SA – O tratamento não emergente da HTA pediátrica envolve inicialmente medidas não farmacológicas. Deve ser tentada a perda de peso em crianças com excesso de peso. A restrição do sedentarismo e prática de exercício físico moderado a vigoroso, 30-60 minutos, três a cinco vezes por semana, por si só melhoram o perfil tensional. Devem ser advogadas modificações da deita (dieta DASH) com menor ingestão de sal, sendo útil o apoio de nutricionistas vocacionados para a idade pediátrica. As medidas não farmacológicas envolvem ainda prevenção e tratamento de dislipidemia, evicção de cafeína, álcool e bebidas energéticas. A prevenção tabágica e a diminuição do stress são fatores que não devem ser subestimados na adolescência. Se a HTA persistir após um ano de modificações no estilo de vida, deve ser advogado o tratamento farmacológico. Em caso de HTA sintomática, secundária, com lesão de órgão alvo ou com comorbilidades como a diabetes mellitus, os fármacos anti-hipertensores devem ser iniciados concomitantemente às medidas não farmacológicas.

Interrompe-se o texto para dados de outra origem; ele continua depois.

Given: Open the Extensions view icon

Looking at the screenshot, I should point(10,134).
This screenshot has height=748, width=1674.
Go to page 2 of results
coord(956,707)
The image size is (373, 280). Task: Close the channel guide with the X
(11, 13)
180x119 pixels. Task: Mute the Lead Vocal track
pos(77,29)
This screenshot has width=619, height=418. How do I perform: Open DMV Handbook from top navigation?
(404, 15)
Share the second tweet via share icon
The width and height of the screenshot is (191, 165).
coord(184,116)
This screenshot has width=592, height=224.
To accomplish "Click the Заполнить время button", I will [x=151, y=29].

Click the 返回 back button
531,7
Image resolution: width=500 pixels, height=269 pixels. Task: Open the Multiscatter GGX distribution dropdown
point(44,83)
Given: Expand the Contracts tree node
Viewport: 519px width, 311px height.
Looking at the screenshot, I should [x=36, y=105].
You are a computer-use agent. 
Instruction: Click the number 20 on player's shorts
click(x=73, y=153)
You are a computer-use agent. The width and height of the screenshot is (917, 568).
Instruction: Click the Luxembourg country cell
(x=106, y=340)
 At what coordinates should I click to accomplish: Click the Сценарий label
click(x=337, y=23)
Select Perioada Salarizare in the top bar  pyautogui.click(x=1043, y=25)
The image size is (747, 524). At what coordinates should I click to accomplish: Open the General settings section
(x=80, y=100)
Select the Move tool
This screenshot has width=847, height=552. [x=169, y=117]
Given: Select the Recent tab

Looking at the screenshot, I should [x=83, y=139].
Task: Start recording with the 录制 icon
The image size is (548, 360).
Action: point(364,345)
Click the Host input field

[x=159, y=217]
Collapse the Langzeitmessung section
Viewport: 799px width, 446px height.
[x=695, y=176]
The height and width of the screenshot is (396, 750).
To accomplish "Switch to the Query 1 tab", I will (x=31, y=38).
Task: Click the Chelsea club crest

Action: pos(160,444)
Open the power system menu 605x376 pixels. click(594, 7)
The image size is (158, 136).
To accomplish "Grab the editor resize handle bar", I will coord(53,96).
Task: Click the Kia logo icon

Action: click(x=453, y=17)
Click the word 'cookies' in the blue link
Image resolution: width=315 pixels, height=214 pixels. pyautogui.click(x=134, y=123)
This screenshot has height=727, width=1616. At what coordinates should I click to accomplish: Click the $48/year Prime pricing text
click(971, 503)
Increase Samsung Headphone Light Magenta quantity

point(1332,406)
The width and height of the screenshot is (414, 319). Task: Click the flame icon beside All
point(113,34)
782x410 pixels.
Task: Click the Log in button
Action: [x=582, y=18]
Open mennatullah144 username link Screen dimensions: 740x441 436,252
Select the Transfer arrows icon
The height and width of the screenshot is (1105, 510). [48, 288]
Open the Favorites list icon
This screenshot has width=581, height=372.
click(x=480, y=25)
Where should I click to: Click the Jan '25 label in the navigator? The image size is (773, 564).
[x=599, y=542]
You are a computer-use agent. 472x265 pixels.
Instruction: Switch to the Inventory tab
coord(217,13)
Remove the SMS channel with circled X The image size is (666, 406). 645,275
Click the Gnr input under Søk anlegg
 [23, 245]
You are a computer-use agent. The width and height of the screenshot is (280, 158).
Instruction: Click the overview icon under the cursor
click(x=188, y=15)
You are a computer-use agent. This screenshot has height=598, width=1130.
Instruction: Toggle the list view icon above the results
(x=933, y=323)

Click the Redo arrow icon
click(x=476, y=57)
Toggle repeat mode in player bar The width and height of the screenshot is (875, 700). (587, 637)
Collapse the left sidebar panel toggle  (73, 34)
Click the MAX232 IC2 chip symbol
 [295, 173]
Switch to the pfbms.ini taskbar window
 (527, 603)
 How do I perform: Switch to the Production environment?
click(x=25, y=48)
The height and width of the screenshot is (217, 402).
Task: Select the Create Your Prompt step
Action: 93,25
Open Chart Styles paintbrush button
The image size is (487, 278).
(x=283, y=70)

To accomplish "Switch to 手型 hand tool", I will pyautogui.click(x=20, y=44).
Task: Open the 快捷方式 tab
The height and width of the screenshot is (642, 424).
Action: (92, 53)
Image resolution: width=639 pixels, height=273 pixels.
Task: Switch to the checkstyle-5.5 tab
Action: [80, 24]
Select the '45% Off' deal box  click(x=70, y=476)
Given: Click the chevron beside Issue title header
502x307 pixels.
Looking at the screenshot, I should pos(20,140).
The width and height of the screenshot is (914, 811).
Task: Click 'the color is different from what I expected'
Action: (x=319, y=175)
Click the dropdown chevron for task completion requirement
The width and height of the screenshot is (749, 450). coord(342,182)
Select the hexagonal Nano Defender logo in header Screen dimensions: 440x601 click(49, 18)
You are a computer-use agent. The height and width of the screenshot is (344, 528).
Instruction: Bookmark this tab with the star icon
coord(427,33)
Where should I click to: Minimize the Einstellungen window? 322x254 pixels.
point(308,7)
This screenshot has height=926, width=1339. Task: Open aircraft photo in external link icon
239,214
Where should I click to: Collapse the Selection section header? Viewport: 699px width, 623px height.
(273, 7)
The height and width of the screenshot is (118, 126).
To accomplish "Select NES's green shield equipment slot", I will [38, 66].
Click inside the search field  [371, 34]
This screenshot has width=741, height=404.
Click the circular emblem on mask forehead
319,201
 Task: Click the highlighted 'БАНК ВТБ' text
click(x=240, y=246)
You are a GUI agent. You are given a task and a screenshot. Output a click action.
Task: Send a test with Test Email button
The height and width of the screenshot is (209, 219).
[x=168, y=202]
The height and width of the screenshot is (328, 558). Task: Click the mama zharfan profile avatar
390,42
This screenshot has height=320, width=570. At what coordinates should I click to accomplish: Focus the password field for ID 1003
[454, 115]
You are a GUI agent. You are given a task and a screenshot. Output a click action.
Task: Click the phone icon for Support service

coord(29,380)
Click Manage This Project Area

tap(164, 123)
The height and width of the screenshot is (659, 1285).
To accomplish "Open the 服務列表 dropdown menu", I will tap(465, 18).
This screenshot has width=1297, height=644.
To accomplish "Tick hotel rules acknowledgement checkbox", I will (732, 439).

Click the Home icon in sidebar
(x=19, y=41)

HN – Tendo em consideração que a HTA é um fator de risco importante e potencialmente reversível de doença cardiovascular e de doença renal em qualquer idade, a medição da tensão arterial nas crianças é uma prática habitual na MGF e na Pediatria?

SA – O papel do pediatra e do médico de Família enquanto agentes de medicina preventiva envolve lidar com a criança saudável enquanto ser dinâmico, inserido num contexto familiar e sociocultural, descentralizando a imagem estática do problema, e promovendo a otimização de todo o potencial que a criança poderia assumir na idade adulta. Assim, não só a medição da tensão arterial é uma prática habitual na consulta de Pediatria e de MGF, como também a vigilância ativa de todos os fatores de risco cardiovasculares que poderão conduzir a patologia do adulto jovem. Embora se pense que a HTA pediátrica possa estar subdiagnosticada pela ausência de sintomas, a implementação de normas de vigilância de saúde infantil e juvenil ao nível dos Cuidados de Saúde Primários tem permitido uma melhoria no reconhecimento desta ameaça silenciosa.